Pictures stay out of the copy. Transcribe exactly, and only, the line with "Given: Click '由緒' at end of second reply line" through the last line of the entries below.

[Start of Attachment]

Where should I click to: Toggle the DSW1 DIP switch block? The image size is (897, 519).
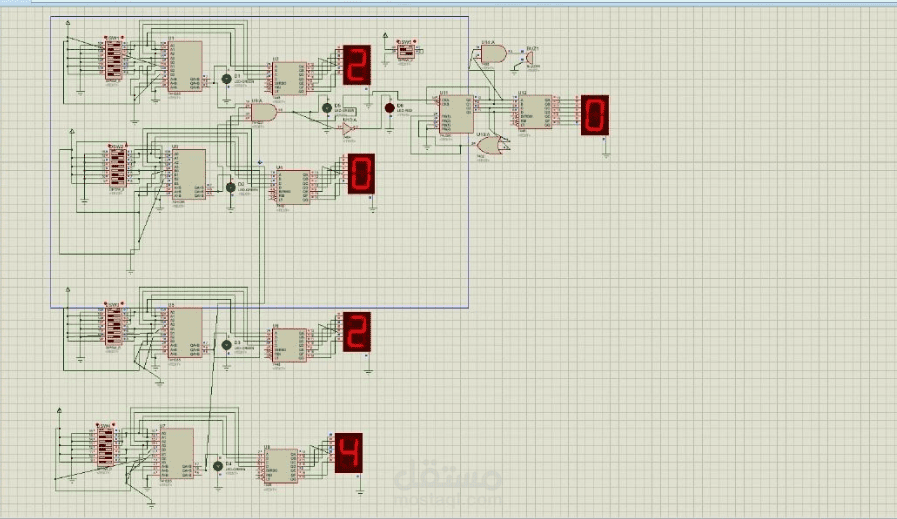(113, 59)
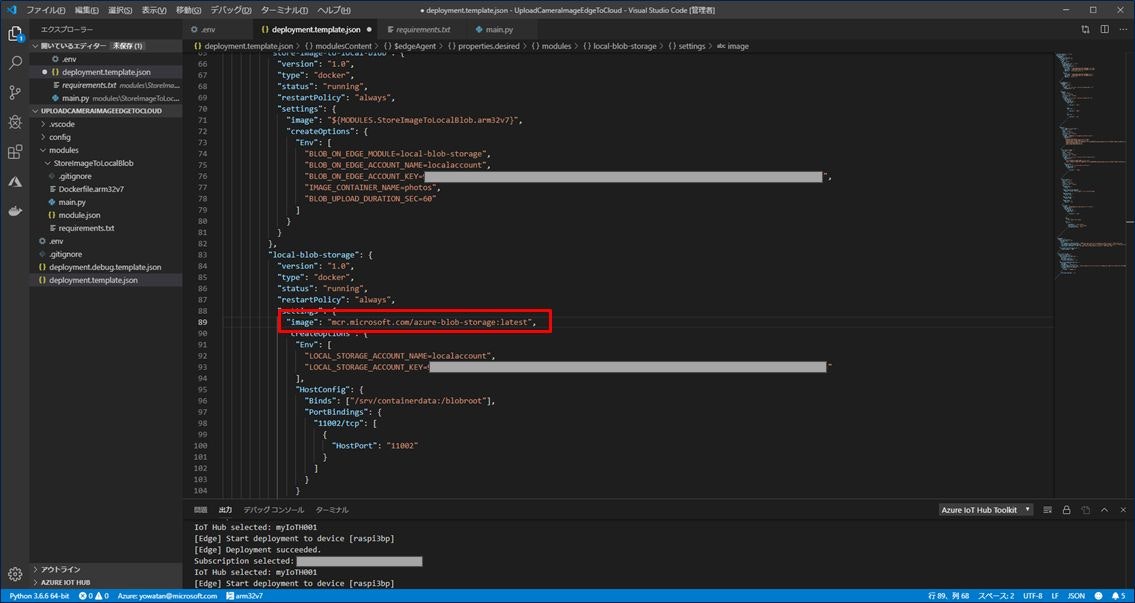Collapse the bottom panel with the chevron icon

point(1105,510)
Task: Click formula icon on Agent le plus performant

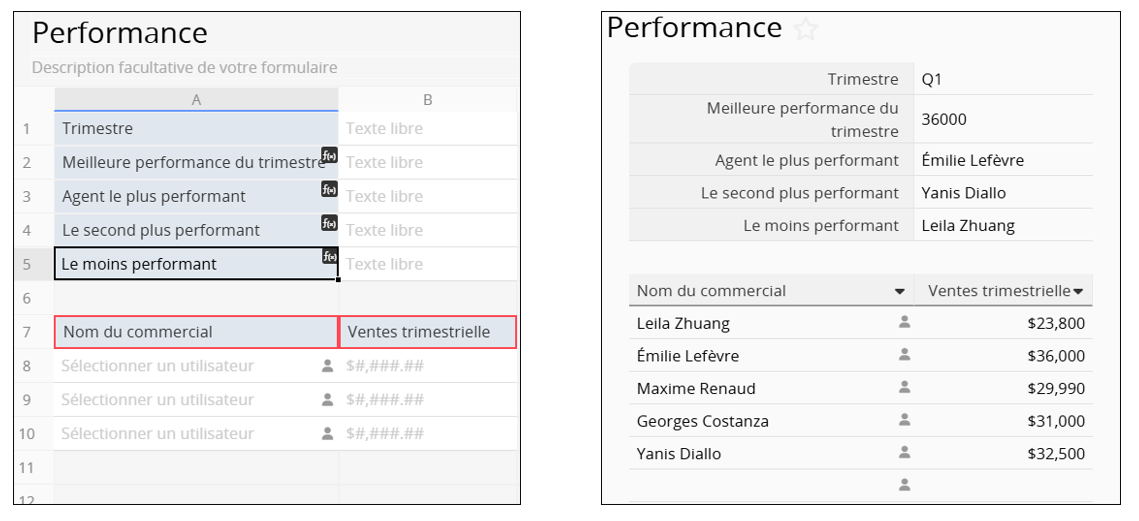Action: click(329, 189)
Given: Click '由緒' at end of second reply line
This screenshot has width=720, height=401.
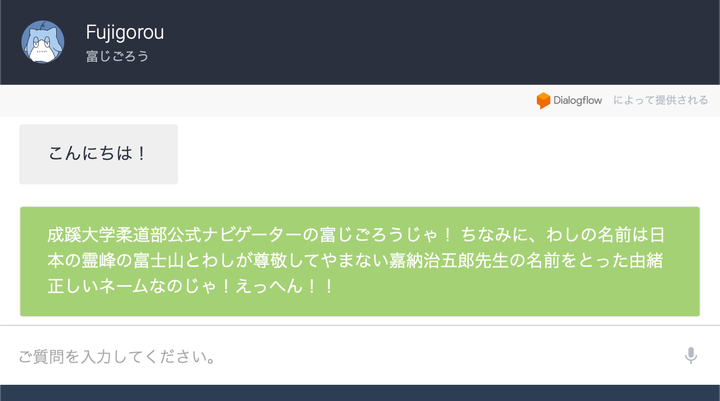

[End of Attachment]

[Reply to the task]
Given: Click '由緒' at end of second reply line
This screenshot has width=720, height=401.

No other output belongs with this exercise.